3).------------ ESTUDIANDO NUESTRO FUTURO.
3-3).---------- VIEJA EDUCACION Y "NUEVA COTIDIANEIDAD".
La educación actual está impotente ante la desestructuración de la vida cotidiana y familiar bajo el efecto de la precariedad e incertidumbres inherentes a la nueva fase capitalista, arriba vista parcialmente. Porque no se trata sólo, como en el punto anterior, de la desaparición del pleno empleo y de todo el universo referencial y valorativo que se extingue con él. Es peor que eso ya que uno de los pilares esenciales del viejo orden global, la familia, también camina al empeoramiento de sus condiciones psicofísicas de convivencia. La familia era y es, en nuestra civilización, un pilar educativo básico atacado desde fuera por la precariedad, el paro y la pobreza.

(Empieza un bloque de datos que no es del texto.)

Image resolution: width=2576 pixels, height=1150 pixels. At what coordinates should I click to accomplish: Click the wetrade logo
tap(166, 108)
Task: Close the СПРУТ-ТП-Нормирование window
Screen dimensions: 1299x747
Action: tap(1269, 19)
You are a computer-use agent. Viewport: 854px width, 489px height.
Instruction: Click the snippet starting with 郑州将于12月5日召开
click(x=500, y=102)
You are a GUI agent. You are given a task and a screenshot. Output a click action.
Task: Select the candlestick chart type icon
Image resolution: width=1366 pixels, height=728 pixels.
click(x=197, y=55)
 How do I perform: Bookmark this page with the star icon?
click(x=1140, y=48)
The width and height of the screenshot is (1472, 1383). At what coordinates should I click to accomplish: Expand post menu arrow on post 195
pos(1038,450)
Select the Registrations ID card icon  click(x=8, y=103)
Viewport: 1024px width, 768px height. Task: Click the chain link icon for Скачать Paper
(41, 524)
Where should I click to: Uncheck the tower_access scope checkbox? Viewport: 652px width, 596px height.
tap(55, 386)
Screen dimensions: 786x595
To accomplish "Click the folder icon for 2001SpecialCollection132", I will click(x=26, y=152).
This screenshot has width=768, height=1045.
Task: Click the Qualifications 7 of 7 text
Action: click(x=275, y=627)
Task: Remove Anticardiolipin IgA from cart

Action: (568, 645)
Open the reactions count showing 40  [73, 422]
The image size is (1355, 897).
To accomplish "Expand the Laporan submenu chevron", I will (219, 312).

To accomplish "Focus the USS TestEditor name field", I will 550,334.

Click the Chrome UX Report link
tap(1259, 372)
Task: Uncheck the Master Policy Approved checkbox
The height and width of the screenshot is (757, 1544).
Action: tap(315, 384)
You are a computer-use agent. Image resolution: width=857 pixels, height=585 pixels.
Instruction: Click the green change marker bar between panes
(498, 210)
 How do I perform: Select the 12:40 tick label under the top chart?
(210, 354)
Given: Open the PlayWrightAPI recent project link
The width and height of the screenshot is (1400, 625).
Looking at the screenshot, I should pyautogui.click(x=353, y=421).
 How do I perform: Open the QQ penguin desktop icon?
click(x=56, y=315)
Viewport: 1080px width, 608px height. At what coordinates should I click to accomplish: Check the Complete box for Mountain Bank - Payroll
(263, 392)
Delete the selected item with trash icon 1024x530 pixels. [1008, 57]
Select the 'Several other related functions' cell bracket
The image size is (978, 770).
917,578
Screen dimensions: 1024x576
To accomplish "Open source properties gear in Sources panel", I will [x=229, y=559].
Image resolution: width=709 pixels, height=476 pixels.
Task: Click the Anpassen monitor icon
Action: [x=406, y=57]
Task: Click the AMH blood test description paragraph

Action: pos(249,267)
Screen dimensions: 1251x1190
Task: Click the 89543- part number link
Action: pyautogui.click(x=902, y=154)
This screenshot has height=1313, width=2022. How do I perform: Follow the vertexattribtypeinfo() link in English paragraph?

Desde dentro es atacado por la miseria sexual y el desierto afectivo producidos tanto por las impotencias estructurales del orden familiar para obtener la felicidad humana, como por el agravamiento de la incertidumbre vital. Envolviéndolo todo, la TV con su hiperabundancia de reclamos y ruidos audiovisuales, y las urgencias económicas exteriores, limitan al extremos los momentos de charla, de contacto familiar. Los héroes televisivos sustituyen a la familia y el autoritarismo consustancial al uso reaccionario de la TV, enerva la convivencia general, escolar, cuadrillil y en pareja.
La máquina educativa, creada en épocas anteriores, carece de soluciones progresistas para estas crisis. El profesorado sabe cada vez menos cómo controlar a un alumnado que piensa con otros moldes. Tampoco lo saben la inmensa mayoría de madres y padres, que se dejan llevar a la deriva en medio de la corriente: "dios dirá, y aunque aprieta no ahoga". Se va imponiendo la peor pero más fácil solución: el recurso a más leyes y policías para vigilar a estudiantes, a jóvenes, a niñ@s en todas partes, incluso se decretan toques de queda juvenil y se vuelve al castigo físico. Como siempre en los momentos de crisis desde hace 2.500 años, el sistema educativo se cierra en sí mismo, se pone en cuadro defensivo alrededor de sus constantes autoritarias y represoras, y multiplica las disciplinas, los castigos y las violencias simbólico-materiales. Existe una dialéctica vital entre el aumento represivo de las instituciones totales, cárceles, psiquiátricos, sanatorios, etc, y el endurecimiento del orden pedagógico.